Task:
Each line of the material should be output exactly as shown.

Supplied data:

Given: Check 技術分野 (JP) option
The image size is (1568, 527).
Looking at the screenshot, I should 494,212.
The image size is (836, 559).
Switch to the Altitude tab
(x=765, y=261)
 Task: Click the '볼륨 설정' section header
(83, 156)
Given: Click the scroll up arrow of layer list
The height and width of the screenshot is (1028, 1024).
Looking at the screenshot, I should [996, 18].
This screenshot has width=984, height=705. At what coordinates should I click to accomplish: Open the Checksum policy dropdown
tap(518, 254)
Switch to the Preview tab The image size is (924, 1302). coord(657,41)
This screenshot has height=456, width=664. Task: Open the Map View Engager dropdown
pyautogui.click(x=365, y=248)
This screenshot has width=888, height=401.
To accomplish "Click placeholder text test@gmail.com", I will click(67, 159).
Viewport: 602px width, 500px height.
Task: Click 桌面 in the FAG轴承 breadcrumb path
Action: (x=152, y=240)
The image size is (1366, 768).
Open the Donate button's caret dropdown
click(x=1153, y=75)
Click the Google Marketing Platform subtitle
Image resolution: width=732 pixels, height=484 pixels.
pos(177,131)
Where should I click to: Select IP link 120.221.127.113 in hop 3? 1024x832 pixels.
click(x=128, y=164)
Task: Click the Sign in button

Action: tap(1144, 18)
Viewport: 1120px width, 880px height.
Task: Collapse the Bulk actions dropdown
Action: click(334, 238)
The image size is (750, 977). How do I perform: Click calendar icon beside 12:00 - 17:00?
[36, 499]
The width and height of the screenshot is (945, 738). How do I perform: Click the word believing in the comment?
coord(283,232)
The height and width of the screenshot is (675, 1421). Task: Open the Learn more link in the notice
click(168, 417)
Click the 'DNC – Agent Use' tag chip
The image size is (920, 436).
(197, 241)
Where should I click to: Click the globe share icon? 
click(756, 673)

Worked solution:
Given: Check 技術分野 (JP) option
The image size is (1568, 527).
Looking at the screenshot, I should 494,212.
The image size is (836, 559).
Switch to the Altitude tab
(x=765, y=261)
 Task: Click the '볼륨 설정' section header
(83, 156)
Given: Click the scroll up arrow of layer list
The height and width of the screenshot is (1028, 1024).
Looking at the screenshot, I should [996, 18].
This screenshot has width=984, height=705. At what coordinates should I click to accomplish: Open the Checksum policy dropdown
tap(518, 254)
Switch to the Preview tab The image size is (924, 1302). coord(657,41)
This screenshot has height=456, width=664. Task: Open the Map View Engager dropdown
pyautogui.click(x=365, y=248)
This screenshot has width=888, height=401.
To accomplish "Click placeholder text test@gmail.com", I will click(67, 159).
Viewport: 602px width, 500px height.
Task: Click 桌面 in the FAG轴承 breadcrumb path
Action: (x=152, y=240)
The image size is (1366, 768).
Open the Donate button's caret dropdown
click(x=1153, y=75)
Click the Google Marketing Platform subtitle
Image resolution: width=732 pixels, height=484 pixels.
pos(177,131)
Where should I click to: Select IP link 120.221.127.113 in hop 3? 1024x832 pixels.
click(x=128, y=164)
Task: Click the Sign in button

Action: tap(1144, 18)
Viewport: 1120px width, 880px height.
Task: Collapse the Bulk actions dropdown
Action: click(334, 238)
The image size is (750, 977). How do I perform: Click calendar icon beside 12:00 - 17:00?
[36, 499]
The width and height of the screenshot is (945, 738). How do I perform: Click the word believing in the comment?
coord(283,232)
The height and width of the screenshot is (675, 1421). Task: Open the Learn more link in the notice
click(168, 417)
Click the 'DNC – Agent Use' tag chip
The image size is (920, 436).
(197, 241)
Where should I click to: Click the globe share icon? 
click(756, 673)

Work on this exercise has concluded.